Text ::
##############################
Changes in abundance or structure of the per gene product can alter periodicity of the Drosophila clock.

Baylies, M, Bargiello, T, Jackson, F, Young, M. Nature. 1987; 326(26): 390-392.

In order to characterize three per mutations that eliminate (pero1), shorten (pers), or lengthen (perl) the circadian period of Drosophila melanogaster, the authors sequenced DNA from the per locus in all three strains.

Sequencing revealed the presence of unique single nucleotide substitutions in each of the mutant strains when compared to the wildtype sequence. In perl flies, the mutation was found to be caused by a T-to-A transversion resulting in a valine to aspartic acid amino acid change in the protein. The authors also independently identified the point mutations in pers and pero1 flies. The circadian arrhythmicity in pero1 flies was reported to be attributable to a truncated protein with loss of function, while the rhythm alterations in pers and perl flies were proposed to be attributable to hyper- or hypoactive per protein, respectively, or an increase or decrease in per stability.

Molecular mapping of point mutations in the period gene that stop or speed up biological clocks in Drosophila melanogaster

Yu, Q, Jacquier, A, Citri, Y, Hamlen, M, Hall, J. Proc Natl Acad Sci U S A. 1987; 84: 784-788.

Two mutant strains of Drosophila melanogaster, pero1 (arrhythmic) and pers (short period), were mapped to determine the location and nature of these mutations. The authors isolated and digested the mutated DNA fragments from pero1 and pers flies via restriction mapping and vector cloning. Mutant or wildtype vectors were then transduced into pero1 flies to assess changes in circadian behaviour.

Cloning of different sized fragments of per DNA mapped both mutations to a 1.7kb region of the per gene. Sequencing of these fragments revealed the pero1 mutation site as a single nucleotide C-to-T substitution, resulting in a stop codon in exon 4 and a truncated protein. The pers mutation was identified as a G-to-A substitution, resulting in a single amino acid missense mutation.

Clock Mutants of Drosophila melanogaster

Konopka, R and Benzer, S. Proc Natl Acad Sci U S A. 1971; 68(9): 2112-2116.

Using mutagenesis by ethyl methane sulfonate, the authors investigated potential genes controlling the circadian clock in Drosophila melanogaster. Mutagen-exposed males were mated to attached-X females resulting in offspring carrying the father’s mutated X chromosome. These offspring were then screened for alterations in the circadian rhythm of eclosion and locomotor activity.

From the resulting offspring, 3 mutants with altered rhythms were found. The first mutant identified was arrhythmic for both eclosion and locomotor activity. The second mutant displayed a short circadian period in eclosion and activity of approximately 19 hours. The third mutant produced long period rhythms in circadian eclosion and locomotor activity of about 28 hours. The locations of these mutations were mapped by assessing genetic recombination with known markers on the Drosophila X chromosome. The authors found that all 3 rhythm mutations mapped to a similar position on the left end of the X chromosome.
##############################
Provided data ::
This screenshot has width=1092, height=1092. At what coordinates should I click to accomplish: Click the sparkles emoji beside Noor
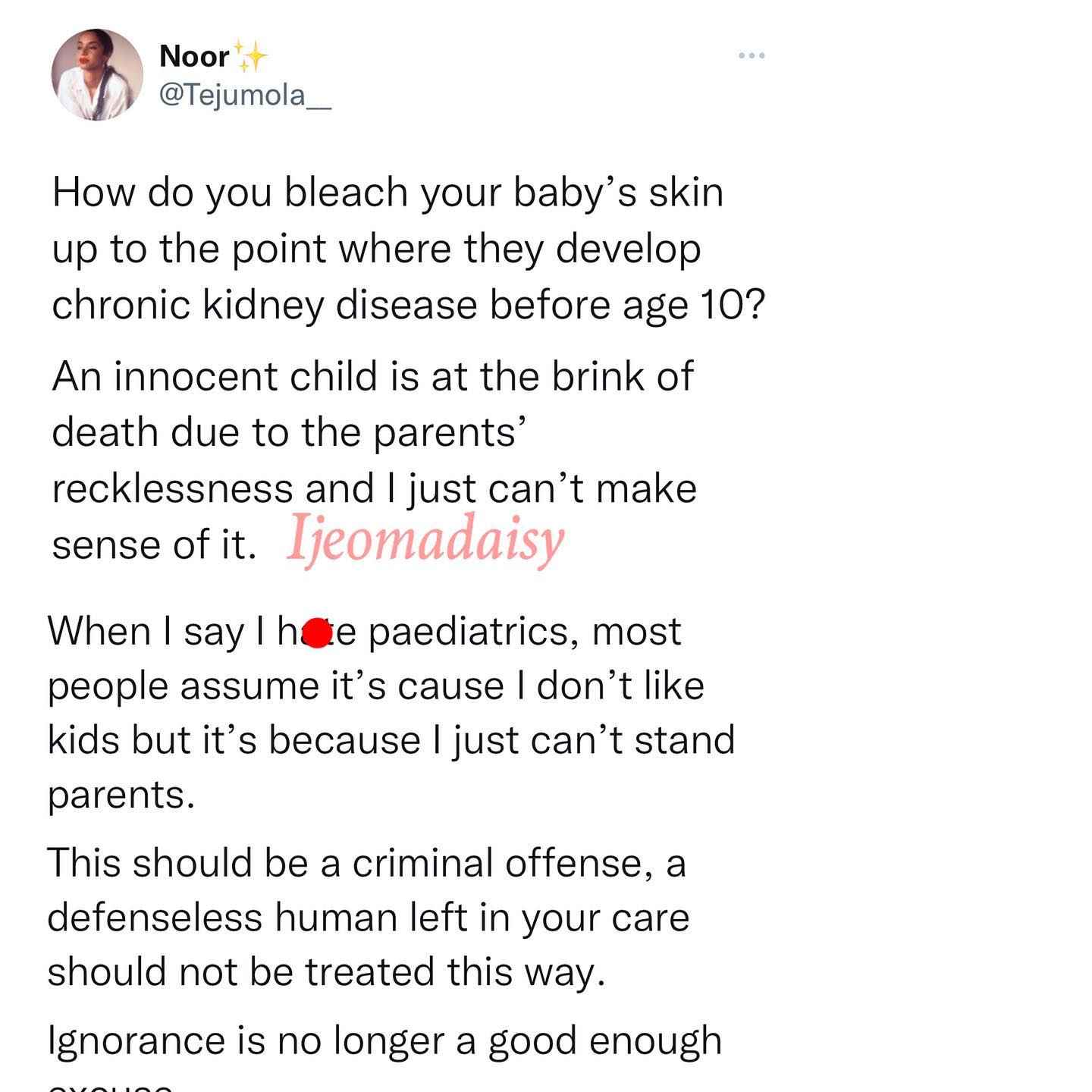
##############################
Exercise requirements ::
In the text on Drosophila clock mutations, what was the approximate circadian period of the short-period mutant found by Konopka and Benzer? These lines come from a separate source, unrelated to the text on Drosophila clock mutations.

Task output ::
About 19 hours.